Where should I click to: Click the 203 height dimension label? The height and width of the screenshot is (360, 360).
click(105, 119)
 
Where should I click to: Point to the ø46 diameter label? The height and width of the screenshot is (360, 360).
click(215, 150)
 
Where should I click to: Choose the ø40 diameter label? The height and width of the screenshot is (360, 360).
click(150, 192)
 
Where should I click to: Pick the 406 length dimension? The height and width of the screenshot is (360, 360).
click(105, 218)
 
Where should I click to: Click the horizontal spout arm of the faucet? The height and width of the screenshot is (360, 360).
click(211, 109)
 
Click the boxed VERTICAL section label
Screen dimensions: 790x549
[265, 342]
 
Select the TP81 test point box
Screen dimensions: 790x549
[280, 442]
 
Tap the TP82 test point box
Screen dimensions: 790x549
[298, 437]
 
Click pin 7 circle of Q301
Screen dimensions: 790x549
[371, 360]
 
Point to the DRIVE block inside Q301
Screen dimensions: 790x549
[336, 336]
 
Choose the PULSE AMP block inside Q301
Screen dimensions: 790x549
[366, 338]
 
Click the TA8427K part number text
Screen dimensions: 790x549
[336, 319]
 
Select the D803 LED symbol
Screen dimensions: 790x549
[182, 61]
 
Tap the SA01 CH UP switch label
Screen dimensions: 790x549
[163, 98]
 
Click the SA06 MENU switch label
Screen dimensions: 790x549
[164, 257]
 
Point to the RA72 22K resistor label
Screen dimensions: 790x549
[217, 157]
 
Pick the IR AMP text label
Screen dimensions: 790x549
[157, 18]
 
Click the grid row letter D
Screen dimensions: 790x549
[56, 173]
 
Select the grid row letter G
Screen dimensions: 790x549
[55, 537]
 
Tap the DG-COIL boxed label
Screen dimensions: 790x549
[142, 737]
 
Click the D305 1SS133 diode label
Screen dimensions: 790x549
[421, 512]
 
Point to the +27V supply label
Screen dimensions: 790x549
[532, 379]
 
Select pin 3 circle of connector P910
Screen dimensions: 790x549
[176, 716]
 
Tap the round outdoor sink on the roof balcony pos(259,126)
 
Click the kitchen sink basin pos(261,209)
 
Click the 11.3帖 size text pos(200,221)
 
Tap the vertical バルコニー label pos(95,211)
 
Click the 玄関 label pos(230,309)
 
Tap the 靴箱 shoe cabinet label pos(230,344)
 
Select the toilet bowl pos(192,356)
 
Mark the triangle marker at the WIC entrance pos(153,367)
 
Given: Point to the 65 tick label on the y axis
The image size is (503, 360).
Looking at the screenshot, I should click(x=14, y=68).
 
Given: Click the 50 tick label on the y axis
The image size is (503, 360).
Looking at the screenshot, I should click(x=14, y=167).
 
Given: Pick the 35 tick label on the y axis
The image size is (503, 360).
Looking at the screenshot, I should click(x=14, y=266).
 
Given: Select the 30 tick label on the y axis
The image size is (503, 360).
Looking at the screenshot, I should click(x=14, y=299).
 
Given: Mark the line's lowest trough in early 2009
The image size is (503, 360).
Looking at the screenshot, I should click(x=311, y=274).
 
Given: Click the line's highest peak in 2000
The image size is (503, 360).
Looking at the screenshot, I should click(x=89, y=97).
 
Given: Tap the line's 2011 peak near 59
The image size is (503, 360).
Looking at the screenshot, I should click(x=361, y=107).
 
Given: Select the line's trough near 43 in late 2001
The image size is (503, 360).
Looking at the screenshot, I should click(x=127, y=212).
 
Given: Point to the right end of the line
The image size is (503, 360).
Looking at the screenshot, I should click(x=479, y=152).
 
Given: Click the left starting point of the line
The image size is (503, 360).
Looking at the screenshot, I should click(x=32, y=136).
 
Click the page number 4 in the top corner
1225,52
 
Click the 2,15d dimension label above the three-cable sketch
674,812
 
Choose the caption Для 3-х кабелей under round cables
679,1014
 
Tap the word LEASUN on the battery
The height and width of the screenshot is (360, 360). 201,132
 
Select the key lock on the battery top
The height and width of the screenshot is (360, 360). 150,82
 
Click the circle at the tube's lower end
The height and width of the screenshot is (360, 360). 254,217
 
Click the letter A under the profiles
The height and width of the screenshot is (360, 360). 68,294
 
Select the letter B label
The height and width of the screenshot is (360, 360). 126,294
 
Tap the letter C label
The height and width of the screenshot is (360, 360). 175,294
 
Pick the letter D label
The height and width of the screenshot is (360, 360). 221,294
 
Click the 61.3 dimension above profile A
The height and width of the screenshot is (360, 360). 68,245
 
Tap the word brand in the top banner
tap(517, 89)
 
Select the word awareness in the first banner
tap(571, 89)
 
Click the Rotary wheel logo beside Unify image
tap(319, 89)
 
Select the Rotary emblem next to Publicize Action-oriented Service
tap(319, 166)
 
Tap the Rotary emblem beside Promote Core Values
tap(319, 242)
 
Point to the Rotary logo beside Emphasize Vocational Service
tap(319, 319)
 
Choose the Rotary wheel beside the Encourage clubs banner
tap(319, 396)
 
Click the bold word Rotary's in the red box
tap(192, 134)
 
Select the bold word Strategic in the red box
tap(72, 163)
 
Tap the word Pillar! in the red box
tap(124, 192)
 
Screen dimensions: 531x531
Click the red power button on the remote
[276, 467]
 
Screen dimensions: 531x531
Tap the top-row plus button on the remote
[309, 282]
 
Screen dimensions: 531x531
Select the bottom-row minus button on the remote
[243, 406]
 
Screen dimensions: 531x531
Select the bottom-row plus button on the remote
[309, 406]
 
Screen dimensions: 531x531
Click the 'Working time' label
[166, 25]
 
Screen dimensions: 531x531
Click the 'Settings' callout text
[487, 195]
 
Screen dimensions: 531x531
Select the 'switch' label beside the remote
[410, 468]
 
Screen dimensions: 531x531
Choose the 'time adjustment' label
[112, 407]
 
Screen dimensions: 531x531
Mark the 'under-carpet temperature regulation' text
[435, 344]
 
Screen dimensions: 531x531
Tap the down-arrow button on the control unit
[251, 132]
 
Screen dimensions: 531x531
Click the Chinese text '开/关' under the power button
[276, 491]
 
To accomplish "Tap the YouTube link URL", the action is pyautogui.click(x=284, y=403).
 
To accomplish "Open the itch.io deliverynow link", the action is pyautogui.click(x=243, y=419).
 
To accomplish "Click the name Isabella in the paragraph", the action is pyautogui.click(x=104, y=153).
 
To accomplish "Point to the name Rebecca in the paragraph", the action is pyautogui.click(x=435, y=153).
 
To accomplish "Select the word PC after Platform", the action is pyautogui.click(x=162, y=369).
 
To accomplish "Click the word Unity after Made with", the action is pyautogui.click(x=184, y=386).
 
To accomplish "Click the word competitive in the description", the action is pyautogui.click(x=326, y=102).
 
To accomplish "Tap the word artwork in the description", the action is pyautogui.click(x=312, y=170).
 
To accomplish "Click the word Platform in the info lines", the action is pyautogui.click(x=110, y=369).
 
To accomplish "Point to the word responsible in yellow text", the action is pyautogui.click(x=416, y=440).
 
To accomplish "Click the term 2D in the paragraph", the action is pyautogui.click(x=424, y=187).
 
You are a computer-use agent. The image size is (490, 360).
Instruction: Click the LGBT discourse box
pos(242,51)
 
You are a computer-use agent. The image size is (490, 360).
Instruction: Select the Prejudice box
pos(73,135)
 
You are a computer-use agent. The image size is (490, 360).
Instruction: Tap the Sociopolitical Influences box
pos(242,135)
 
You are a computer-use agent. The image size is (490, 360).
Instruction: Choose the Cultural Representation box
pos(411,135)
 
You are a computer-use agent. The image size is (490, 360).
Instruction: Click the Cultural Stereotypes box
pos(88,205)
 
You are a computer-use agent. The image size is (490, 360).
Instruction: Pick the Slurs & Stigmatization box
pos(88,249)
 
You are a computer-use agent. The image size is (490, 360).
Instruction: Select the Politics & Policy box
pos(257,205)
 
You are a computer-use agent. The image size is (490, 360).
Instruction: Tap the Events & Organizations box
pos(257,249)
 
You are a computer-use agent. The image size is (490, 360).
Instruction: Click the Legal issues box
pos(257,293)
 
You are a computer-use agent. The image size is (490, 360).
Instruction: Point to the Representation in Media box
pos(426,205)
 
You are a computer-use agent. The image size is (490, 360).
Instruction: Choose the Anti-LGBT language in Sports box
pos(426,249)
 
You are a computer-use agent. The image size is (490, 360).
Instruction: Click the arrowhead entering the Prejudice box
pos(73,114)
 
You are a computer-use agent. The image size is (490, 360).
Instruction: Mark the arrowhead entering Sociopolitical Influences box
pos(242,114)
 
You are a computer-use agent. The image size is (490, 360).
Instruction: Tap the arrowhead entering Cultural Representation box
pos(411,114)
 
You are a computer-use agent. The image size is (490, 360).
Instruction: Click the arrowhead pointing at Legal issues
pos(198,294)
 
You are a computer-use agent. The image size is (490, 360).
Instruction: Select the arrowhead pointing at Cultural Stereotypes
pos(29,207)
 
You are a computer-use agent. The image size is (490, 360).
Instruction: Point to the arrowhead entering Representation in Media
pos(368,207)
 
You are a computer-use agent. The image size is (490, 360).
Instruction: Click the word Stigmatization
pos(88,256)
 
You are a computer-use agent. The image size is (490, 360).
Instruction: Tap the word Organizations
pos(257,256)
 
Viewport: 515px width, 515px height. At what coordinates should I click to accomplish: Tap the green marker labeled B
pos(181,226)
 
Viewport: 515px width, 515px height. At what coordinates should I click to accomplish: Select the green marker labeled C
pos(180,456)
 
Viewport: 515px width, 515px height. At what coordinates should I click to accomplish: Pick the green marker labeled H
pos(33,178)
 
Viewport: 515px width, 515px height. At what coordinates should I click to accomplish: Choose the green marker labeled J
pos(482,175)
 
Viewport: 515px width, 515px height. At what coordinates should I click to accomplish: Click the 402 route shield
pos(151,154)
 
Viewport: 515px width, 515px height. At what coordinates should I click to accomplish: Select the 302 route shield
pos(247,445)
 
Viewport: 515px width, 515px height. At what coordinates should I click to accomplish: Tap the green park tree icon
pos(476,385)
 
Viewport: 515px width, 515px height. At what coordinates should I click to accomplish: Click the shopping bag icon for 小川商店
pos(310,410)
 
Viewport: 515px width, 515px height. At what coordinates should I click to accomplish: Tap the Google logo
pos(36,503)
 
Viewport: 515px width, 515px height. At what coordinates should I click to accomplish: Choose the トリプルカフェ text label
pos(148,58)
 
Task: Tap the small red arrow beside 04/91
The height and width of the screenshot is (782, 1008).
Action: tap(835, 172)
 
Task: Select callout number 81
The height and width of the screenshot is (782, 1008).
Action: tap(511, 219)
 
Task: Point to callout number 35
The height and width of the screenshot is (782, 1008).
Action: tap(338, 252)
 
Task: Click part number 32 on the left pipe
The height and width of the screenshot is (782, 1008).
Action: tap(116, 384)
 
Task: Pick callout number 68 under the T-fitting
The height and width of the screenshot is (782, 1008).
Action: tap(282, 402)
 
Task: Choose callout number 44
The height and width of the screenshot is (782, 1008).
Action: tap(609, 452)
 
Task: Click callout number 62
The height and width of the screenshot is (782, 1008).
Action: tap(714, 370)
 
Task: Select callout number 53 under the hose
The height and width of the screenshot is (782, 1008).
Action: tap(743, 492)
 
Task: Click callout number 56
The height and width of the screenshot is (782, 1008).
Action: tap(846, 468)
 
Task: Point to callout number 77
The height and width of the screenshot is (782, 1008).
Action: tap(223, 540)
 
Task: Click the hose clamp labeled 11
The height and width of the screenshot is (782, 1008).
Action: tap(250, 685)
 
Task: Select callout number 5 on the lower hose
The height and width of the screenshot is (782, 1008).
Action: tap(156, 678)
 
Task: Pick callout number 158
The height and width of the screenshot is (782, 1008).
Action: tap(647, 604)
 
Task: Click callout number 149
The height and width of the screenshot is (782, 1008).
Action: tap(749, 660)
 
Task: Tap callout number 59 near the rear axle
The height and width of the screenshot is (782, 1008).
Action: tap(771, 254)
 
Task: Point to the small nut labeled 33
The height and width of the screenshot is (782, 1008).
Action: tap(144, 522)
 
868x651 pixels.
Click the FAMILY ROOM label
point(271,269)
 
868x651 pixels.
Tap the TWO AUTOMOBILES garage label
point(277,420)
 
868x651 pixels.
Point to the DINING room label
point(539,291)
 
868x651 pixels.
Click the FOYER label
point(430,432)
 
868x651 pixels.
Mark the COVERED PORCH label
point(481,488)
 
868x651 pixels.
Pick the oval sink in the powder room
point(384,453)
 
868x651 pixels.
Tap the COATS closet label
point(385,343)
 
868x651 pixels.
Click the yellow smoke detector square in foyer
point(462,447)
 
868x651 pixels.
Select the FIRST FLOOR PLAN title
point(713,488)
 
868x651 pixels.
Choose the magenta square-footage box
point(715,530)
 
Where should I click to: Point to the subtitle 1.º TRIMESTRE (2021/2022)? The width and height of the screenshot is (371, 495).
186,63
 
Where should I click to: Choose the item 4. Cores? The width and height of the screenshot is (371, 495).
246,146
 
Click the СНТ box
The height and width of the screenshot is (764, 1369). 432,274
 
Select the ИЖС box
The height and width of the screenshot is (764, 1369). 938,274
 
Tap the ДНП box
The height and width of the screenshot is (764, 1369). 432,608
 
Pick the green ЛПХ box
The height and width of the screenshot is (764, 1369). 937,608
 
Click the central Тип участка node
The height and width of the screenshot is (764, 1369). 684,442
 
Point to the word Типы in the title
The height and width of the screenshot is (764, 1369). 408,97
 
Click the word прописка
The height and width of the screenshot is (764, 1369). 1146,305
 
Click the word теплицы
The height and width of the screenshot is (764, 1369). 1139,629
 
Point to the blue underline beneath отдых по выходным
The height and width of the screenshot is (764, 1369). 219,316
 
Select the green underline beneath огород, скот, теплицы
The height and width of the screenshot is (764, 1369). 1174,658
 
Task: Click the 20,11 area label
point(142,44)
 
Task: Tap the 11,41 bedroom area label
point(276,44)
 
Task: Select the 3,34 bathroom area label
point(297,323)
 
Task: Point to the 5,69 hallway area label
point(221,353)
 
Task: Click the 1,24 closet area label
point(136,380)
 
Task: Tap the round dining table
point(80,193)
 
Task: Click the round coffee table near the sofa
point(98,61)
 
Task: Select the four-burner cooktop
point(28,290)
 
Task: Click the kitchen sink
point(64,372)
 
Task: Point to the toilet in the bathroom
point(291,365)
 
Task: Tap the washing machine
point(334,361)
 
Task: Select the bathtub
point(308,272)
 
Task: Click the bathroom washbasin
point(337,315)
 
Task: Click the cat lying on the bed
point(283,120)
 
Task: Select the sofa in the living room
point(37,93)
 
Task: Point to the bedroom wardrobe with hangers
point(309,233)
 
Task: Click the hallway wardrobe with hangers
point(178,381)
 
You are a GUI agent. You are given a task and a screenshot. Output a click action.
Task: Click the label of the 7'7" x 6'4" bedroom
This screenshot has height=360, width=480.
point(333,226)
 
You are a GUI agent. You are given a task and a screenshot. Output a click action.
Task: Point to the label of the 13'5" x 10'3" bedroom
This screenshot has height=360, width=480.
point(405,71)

============================================================

• What you are asked to do: Rewrite the stretch of items from the very first line through the line containing "Click the 玄関 label pos(230,309)", that line included, as a numbered list, omitting any blank lines.

• Response for this exercise:
1. Where should I click to: Click the 203 height dimension label? The height and width of the screenshot is (360, 360).
2. click(105, 119)
3. Where should I click to: Point to the ø46 diameter label? The height and width of the screenshot is (360, 360).
4. click(215, 150)
5. Where should I click to: Choose the ø40 diameter label? The height and width of the screenshot is (360, 360).
6. click(150, 192)
7. Where should I click to: Pick the 406 length dimension? The height and width of the screenshot is (360, 360).
8. click(105, 218)
9. Where should I click to: Click the horizontal spout arm of the faucet? The height and width of the screenshot is (360, 360).
10. click(211, 109)
11. Click the boxed VERTICAL section label
12. Screen dimensions: 790x549
13. [265, 342]
14. Select the TP81 test point box
15. Screen dimensions: 790x549
16. [280, 442]
17. Tap the TP82 test point box
18. Screen dimensions: 790x549
19. [298, 437]
20. Click pin 7 circle of Q301
21. Screen dimensions: 790x549
22. [371, 360]
23. Point to the DRIVE block inside Q301
24. Screen dimensions: 790x549
25. [336, 336]
26. Choose the PULSE AMP block inside Q301
27. Screen dimensions: 790x549
28. [366, 338]
29. Click the TA8427K part number text
30. Screen dimensions: 790x549
31. [336, 319]
32. Select the D803 LED symbol
33. Screen dimensions: 790x549
34. [182, 61]
35. Tap the SA01 CH UP switch label
36. Screen dimensions: 790x549
37. [163, 98]
38. Click the SA06 MENU switch label
39. Screen dimensions: 790x549
40. [164, 257]
41. Point to the RA72 22K resistor label
42. Screen dimensions: 790x549
43. [217, 157]
44. Pick the IR AMP text label
45. Screen dimensions: 790x549
46. [157, 18]
47. Click the grid row letter D
48. Screen dimensions: 790x549
49. [56, 173]
50. Select the grid row letter G
51. Screen dimensions: 790x549
52. [55, 537]
53. Tap the DG-COIL boxed label
54. Screen dimensions: 790x549
55. [142, 737]
56. Click the D305 1SS133 diode label
57. Screen dimensions: 790x549
58. [421, 512]
59. Point to the +27V supply label
60. Screen dimensions: 790x549
61. [532, 379]
62. Select pin 3 circle of connector P910
63. Screen dimensions: 790x549
64. [176, 716]
65. Tap the round outdoor sink on the roof balcony pos(259,126)
66. Click the kitchen sink basin pos(261,209)
67. Click the 11.3帖 size text pos(200,221)
68. Tap the vertical バルコニー label pos(95,211)
69. Click the 玄関 label pos(230,309)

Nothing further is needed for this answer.